Analytical Potential and Implications
The dataset is architecturally designed to support multidimensional analyses:
- Longitudinal persuasion modeling: Dynamic prediction of attitude change, conviction shifts, and behavioral intention, grounded in time-varying psychometrics, dialogue structure, and LLM characteristics.
- NLP and argumentation analysis: Supervised/unsupervised modeling (e.g., sequence classification, topic modeling, adversarial stance detection, fallacy detection) leveraging the open-text debate logs.
- User typology and trust dynamics: Embedding user trait vectors with linguistic embeddings for clustering, enabling study of compliance, resistance, and varying profiles of LLM receptivity.
- Cross-model comparison: Evaluation of architectural/algorithmic variations (OpenAI, Anthropic, DeepSeek, Mistral) in persuasive efficacy, trust calibration, and conversational style.
- Cross-cultural/lingual transfer: Via translations, examination of semantic drift, argument strategies, and cultural adaptation in LLM-driven persuasion across European languages.
Methodologically, Talk2AI directly overcomes the “endpoint bias” and passive user framing in most interventionist persuasion studies [simchon2024persuasive, hackenburg2025levers], instead enabling investigation of multidimensional, temporally extended belief dynamics with realistic adversarial interaction and robust behavioral elicitation.
Empirical Highlights
- A validated, demographically representative Italian sample with complete four-wave data (770 participants, 3,080 conversations, 30,800 turns)

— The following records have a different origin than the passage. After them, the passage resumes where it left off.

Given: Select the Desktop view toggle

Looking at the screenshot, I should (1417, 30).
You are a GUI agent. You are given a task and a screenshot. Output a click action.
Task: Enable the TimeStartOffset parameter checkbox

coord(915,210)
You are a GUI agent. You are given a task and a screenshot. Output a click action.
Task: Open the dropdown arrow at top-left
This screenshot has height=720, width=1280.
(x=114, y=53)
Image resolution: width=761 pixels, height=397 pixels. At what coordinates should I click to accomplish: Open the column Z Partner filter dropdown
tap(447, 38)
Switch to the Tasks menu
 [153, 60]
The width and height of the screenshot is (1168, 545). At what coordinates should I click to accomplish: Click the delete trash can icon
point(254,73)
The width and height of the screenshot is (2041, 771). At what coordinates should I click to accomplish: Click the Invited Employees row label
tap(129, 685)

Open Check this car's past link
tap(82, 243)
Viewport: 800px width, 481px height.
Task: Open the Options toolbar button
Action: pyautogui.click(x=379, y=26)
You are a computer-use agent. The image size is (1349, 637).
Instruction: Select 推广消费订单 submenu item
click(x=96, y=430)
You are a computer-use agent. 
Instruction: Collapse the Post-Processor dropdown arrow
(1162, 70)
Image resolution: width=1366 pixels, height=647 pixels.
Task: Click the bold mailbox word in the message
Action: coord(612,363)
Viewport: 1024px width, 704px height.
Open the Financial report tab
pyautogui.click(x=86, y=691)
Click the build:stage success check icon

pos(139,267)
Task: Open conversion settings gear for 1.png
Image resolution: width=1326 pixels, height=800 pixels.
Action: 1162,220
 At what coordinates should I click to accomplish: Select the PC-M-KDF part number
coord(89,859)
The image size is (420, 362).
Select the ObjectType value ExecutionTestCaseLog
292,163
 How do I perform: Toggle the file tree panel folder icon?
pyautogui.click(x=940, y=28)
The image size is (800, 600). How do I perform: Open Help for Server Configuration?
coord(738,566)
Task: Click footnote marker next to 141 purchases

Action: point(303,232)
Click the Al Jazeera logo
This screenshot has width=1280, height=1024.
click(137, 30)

- Scalar invariance confirmed for trust and cognition psychometrics, securing interpretability of temporal attitude shifts
- Synchronous debates on real-world societal issues, mapped to rich user trait data and post-interaction outcomes
- Multi-model, multi-language architecture supporting comparative and transfer studies
- Direct integration of open coding for argumentation and fallacy detection through system-instructed LLM behavior
Practical and Theoretical Impact
Practically, Talk2AI provides a foundational resource for audit and risk analysis in LLM deployment, supporting AI explainability, trust calibration, and safety evaluation in high-stakes domains such as health, climate, and education. Theoretically, the dataset enables formal modeling of the interplay between user characteristics, conversational structure, and model architectures in driving persuasion and belief updating. It is highly relevant for research on AI alignment, CASA (Computers Are Social Actors), and dual-process persuasion mechanisms [brady2025dual, gambino2020building]. By supporting clustered, predictive, and sequence-based analyses, it establishes a benchmark for future studies on LLM social cognition and algorithmic social influence.
Future Directions
Key lines of investigation opened by Talk2AI include:
- Modeling “adversarial” user strategies and their efficacy against different LLMs
- Temporal modeling of trust drift and resistance, informed by psychometric/personality profiles
- Linking linguistic markers (e.g., syntactic complexity, sentiment, stance) to downstream opinion/behavioral change
- Systematic audit of cross-architectural differences in persuasive processes and outcomes
- Exploration of differential treatment effects by topic and user baseline attitudes
Expansion to additional languages, broader demographic pools, larger architectural diversity, and integration with cognitive-behavioral markers (e.g., nonverbal cues, real-world interventions) are clear future steps.
Conclusion
The Talk2AI dataset (2604.04354) constitutes a robust, multi-modal empirical resource enabling high-resolution, longitudinal research into human–AI persuasive interaction. It addresses existing methodological limitations and unlocks theoretical and practical avenues for modeling opinion dynamics, trust calibration, user typology, and the comparative effects of advanced LLM architectures on human cognition and behavior. Its multidimensional design and technical rigor render it a foundational asset for AI, computational social science, and cognitive modeling research.